Twilight Sensor

The object of this project is to add a twilight sensor, so that our Home Control System (HCS) can know whether it is dark or light outside. This information can then be used to decide when to open or close curtains and to decide if security lights need to be enabled. Although this is currently linked to our 1-Wire input board, it could equally be used with our our generic optically-isolated input board or any other circuit that using switched voltages.


Kemo M122 twilight sensor
I've looked several ways to achieve this function but, decided to use a pre-built module from Maplin to provide the basic functionality. The module is a Kemo M122 and it is has a low current relay within it.

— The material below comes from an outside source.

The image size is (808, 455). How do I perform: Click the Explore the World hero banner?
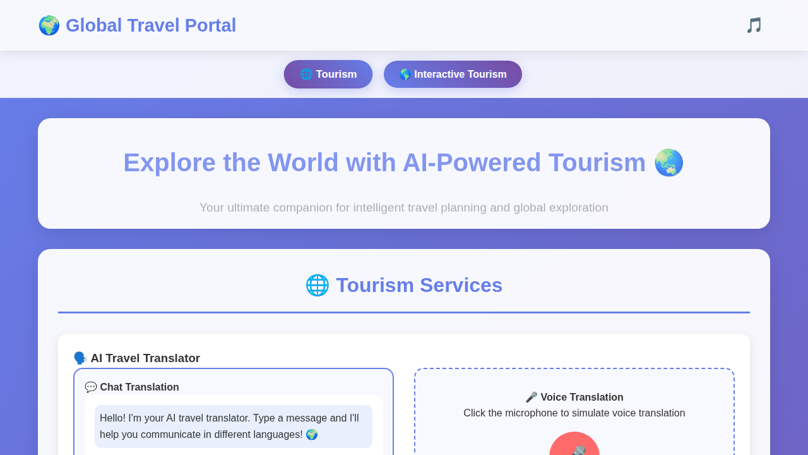tap(404, 173)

The unit is mounted on the side of my house under the roof line and is north facing.

It looks like Maplin no longer sell the Kemo M122 module but they do sell a cheaper and similar kit.


The sensor is wired up using burglar alarm wire to a 4-pin PCB connector (Maplin part no. HB58N). This plugs in to our 1-Wire input board but, it could be interfaced to other I/O boards and devices.

The wiring to the pins are:

  • Pin 1 (red) = +12V
  • Pin 2 (black) = 0V
  • Pin 3 (yellow) = Twilight signal (+12V = dark, 0V = light)

The output of the twilight sensor does NOT drive any lighting directly as this would compromise the security of this feed by exposing it to external devices. It would also mean that lighting and other devices connected to this feed are fixed to coming on at dusk and going off at dawn. Typically, devices are required to be activated at dusk but, be switched off well before dawn.


This project is complete and operational and the twilight sensor has been in use for many years now. It has been totally reliable too. We have since moved the sensor over to our USB input board though as this is now being used for all the PIR sensors in our home.


Having your house know if it is dark outside is pretty much essential when intelligently automating much of the lighting in a smart home. With daylight savings time and the changes in the length of a day over the course of the year, it is much better to link automated lighting to the amount of light outside and not just the time of day. We use our twilight sensor to automate our safety lighting and emergency lighting. It is also used for convenience lighting.

  • Using this information to automate actions is much more convincing in making your home look occupied. Initially this might simply be for lighting but future plans could include automated curtains and blinds.
  • In practice, the sensor detects dusk a little later than we would like for control of the lighting in our lounge. To overcome this problem, we average the detected dusk times over the previous three days and switch the lounge lamp on 30 minutes earlier than this average value.